Energy prices rise forcing changes in lifestyle

Ben TobinYouGov PR Manager
June 19, 2014, 8:39 AM GMT+0

A recent YouGov Reports publication has found that three in ten are spending 10% or more of their household income on gas and electricity, as the debate surrounding energy prices rages on in the Commons and beyond.

Of those in this group, many say they have had to make changes to their lives in order to pay the bills. Almost seven in ten (68%) say they have turned the heating down or off when they ordinarily would have left it on, 27% have spent less on food while 5% have borrowed from short term lenders in order to fulfil bills. 44% of those not in this group say they have had to reduce their usage.

Negative opinions towards energy suppliers and prices are commonplace. 84% agree that companies are quick to raise prices when their costs go up, but slower in offering discounts when they fall. Over two thirds (67%) agree that big energy suppliers act as a cartel, while 66% say the electricity and gas supply market has major problems which the government needs to address. Half (50%) believe UK household energy bills are some of the highest in Europe. Only 9% say big suppliers treat their customers fairly.

Changes to the market

In terms of changes to the market, 69% favour forcing energy supplies to reduce the number of different tariffs they offer and simplify bills. Over half (52%) are positive towards the use of one-off windfall taxes on profits of large energy supplies to help cut household bills, or to support infrastructure needs. 51% support freezing household energy prices for 20 months from May 2015 and 46% would like to see greater regulation in order to force greater competition.

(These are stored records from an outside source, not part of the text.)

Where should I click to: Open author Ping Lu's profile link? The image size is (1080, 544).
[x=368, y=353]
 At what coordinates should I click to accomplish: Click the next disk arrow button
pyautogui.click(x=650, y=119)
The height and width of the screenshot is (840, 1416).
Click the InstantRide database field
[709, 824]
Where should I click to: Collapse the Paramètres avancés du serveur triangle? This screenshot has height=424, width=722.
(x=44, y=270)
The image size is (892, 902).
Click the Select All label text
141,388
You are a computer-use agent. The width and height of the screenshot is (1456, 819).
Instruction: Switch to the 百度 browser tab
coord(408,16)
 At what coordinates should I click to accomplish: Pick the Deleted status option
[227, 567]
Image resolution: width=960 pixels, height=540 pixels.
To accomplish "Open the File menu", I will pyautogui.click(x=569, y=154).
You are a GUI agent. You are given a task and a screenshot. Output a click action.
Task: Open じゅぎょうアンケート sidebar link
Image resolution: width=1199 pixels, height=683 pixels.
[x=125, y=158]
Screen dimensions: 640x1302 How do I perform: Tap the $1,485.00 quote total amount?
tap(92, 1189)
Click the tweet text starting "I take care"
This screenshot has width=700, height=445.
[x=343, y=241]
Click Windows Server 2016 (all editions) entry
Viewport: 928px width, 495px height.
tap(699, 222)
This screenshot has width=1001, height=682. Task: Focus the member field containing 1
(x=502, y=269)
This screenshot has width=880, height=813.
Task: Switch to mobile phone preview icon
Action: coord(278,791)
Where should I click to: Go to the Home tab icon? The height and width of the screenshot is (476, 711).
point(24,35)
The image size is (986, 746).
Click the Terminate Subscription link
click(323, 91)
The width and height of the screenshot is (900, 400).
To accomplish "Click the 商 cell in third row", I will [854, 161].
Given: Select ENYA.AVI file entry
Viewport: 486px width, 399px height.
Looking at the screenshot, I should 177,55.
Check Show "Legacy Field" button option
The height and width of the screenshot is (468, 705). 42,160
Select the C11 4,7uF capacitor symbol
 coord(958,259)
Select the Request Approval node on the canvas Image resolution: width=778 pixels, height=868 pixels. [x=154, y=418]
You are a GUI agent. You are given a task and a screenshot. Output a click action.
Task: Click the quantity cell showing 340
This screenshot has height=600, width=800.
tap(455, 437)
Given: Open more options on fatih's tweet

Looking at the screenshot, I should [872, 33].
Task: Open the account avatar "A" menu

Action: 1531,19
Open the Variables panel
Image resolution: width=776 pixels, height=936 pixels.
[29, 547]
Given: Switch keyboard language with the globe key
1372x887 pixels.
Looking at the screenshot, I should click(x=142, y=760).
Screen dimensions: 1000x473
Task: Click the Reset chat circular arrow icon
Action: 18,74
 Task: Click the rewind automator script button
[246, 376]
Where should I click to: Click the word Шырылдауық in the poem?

Tom Rees, UK Research Manager at YouGov Reports, said; ‘Our research indicates how little consumers trust energy suppliers, the high level of dissatisfaction with the energy market andthe tangible effect on household finances. Whether thiswill lead to consumers switching providers in greater numbers remains to be seen, and the question of what the government should do will be crucial in the lead up to next May’s election.’